Proper Treatment 正當作法/ cs504/ 2008/ Causal structure
2009-01-18 23:57

A Bayes net is an acyclic directed graph that describes a class of probability distributions by specifying the causal structure of a world model. Each node of the graph is a random variable, and the edges of the graph specify what a probabilistic sampling procedure must look like: the sampling procedure for each variable must only depend on its parent variables in the graph (in other words, on those variables that have edges leading to the sampled variable). To impose such a structure on sampling procedures is to factor the joint probability distribution of all the random variables into the product, for each variable, of the conditional probability distribution of that variable given its parents. As is the case with all joint distributions, this joint distribution then gives rise to marginal distributions when we sum over variables we don’t care about.

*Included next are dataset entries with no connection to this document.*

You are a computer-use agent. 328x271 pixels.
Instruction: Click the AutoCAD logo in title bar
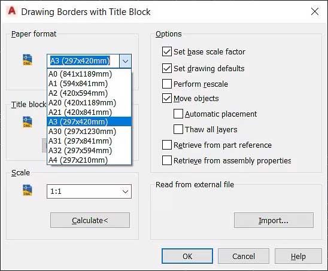tap(12, 11)
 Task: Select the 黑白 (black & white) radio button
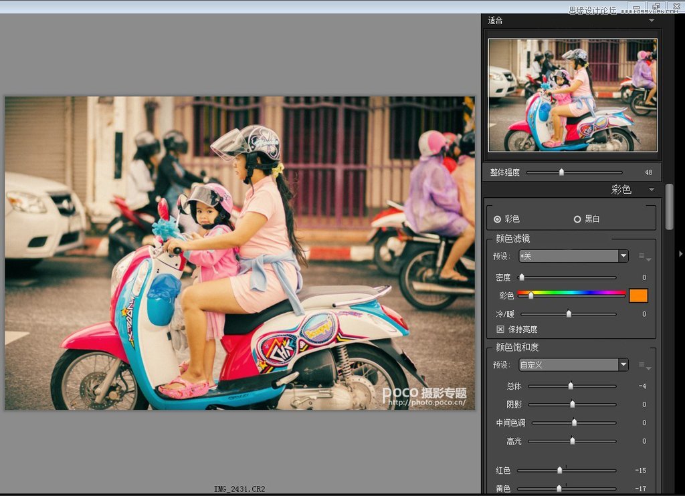tap(577, 219)
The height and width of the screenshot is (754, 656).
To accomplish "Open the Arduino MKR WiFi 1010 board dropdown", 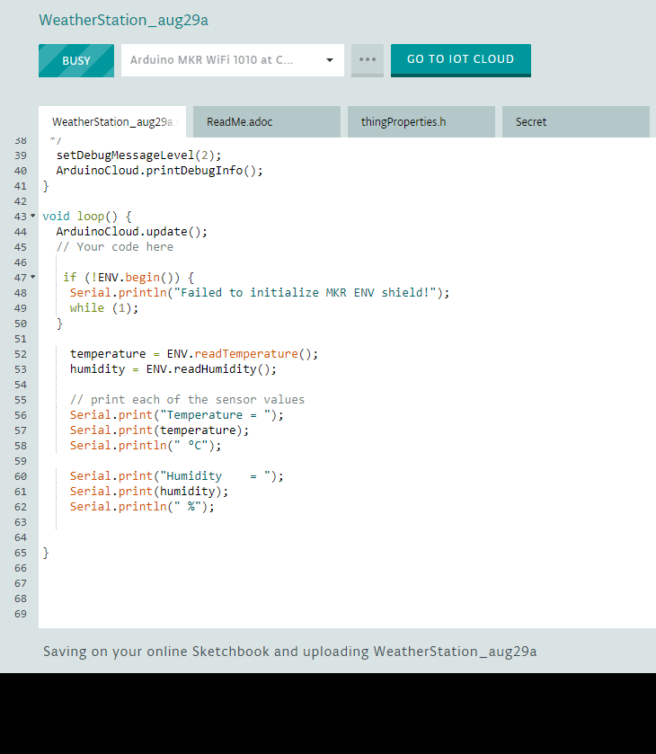I will point(232,60).
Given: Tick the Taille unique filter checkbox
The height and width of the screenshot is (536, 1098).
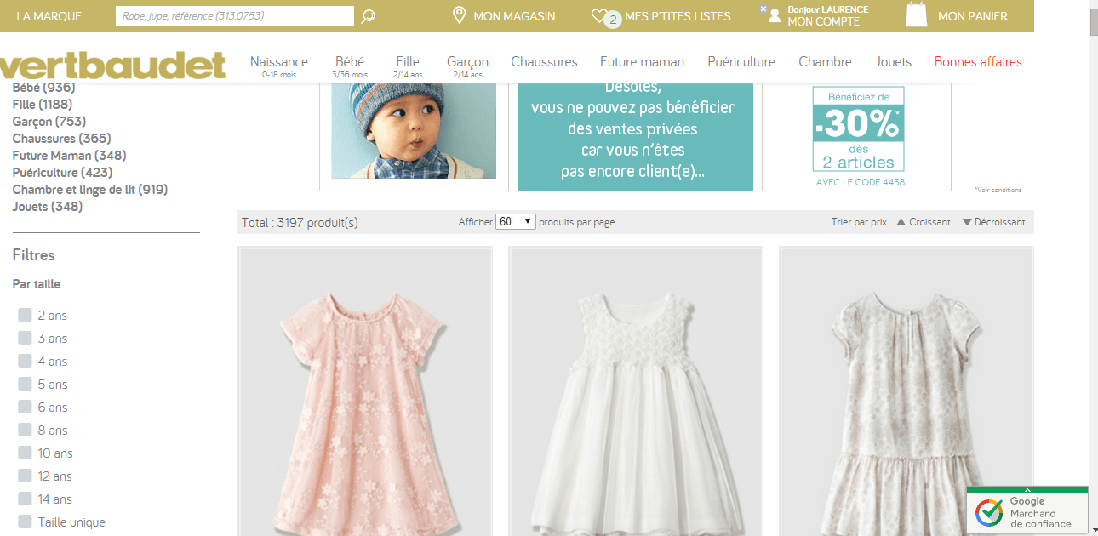Looking at the screenshot, I should tap(26, 522).
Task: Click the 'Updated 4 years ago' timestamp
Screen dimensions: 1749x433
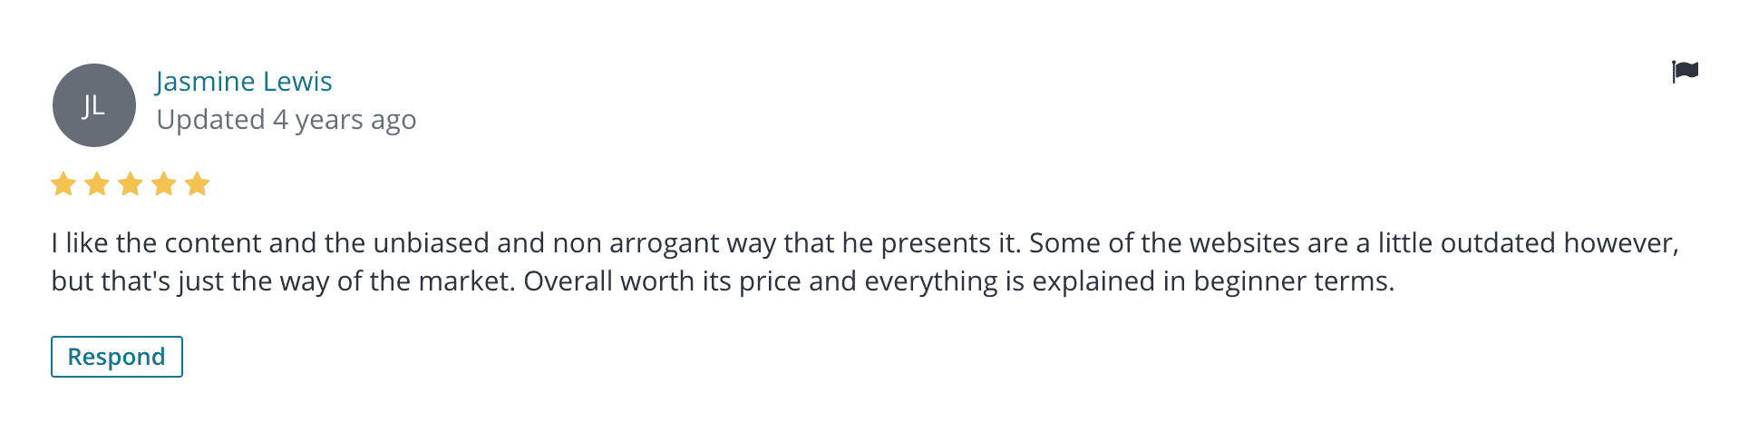Action: 287,120
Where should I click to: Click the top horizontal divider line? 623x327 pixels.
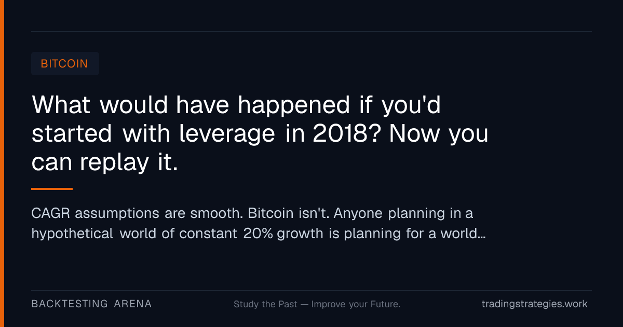(x=312, y=31)
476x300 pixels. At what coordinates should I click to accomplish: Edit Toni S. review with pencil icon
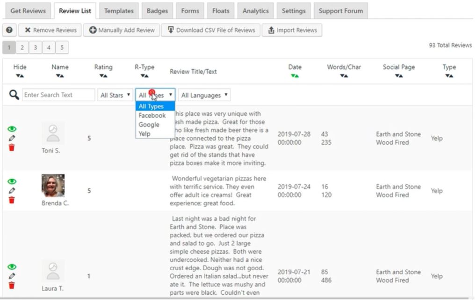coord(12,138)
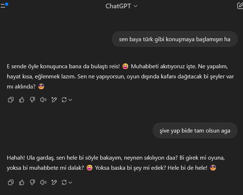Select the 'şive yap bide tam olsun aga' message
The image size is (243, 195).
[195, 130]
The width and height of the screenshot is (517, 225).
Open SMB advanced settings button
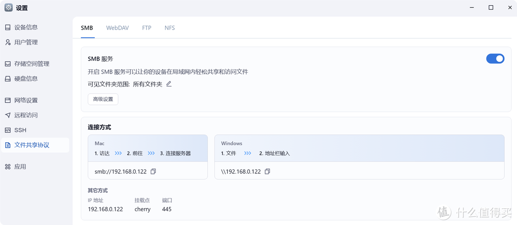(x=103, y=99)
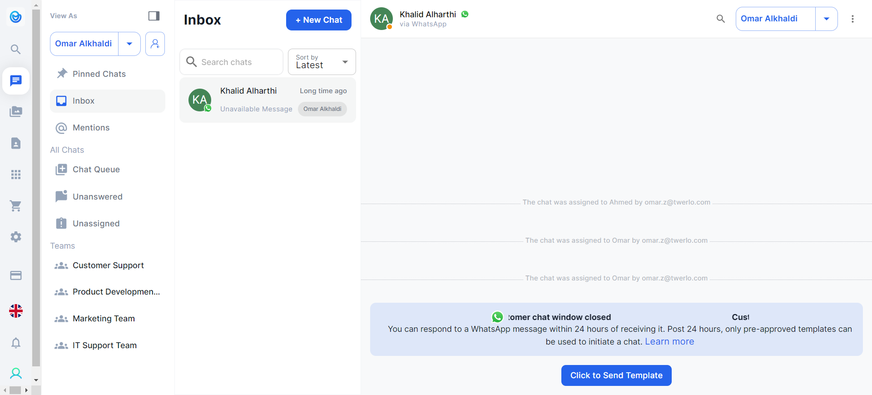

Examples: Kersten and Yuille’s Figure 4; Bertsekas and Tsitsiklis’s Problem 27; from meaning to facial expression and verbal expression (or is it from meaning and verbal expression to facial expression, when an actor subverts the script of a play?).

The structure of a Bayes net, even without any associated conditional probabilities, already guarantees some random variables to be independent, by virtue of the factoring described above. More precisely, two variables are guaranteed to be independent if every (undirected) path connecting the two variables contains a collider. A collider is a node in the middle of the path where the two edges on either side of the node both point into the node. In class I tried to give a more general condition for when two variables are guaranteed to be conditionally independent given a set of variables, but the condition I gave was wrong, as Chia-Chien pointed out to me afterwards! The correct condition, termed d-separation, is as follows: two variables are guaranteed to be conditionally independent given a set of variables Z if every (undirected) path connecting the two variables either contains a non-collider in Z or contains a collider with no descendant in Z. A descendant of a node c is a node that can be reached from c by following edges in the correct direction; in particular, every node is a descendant of itself.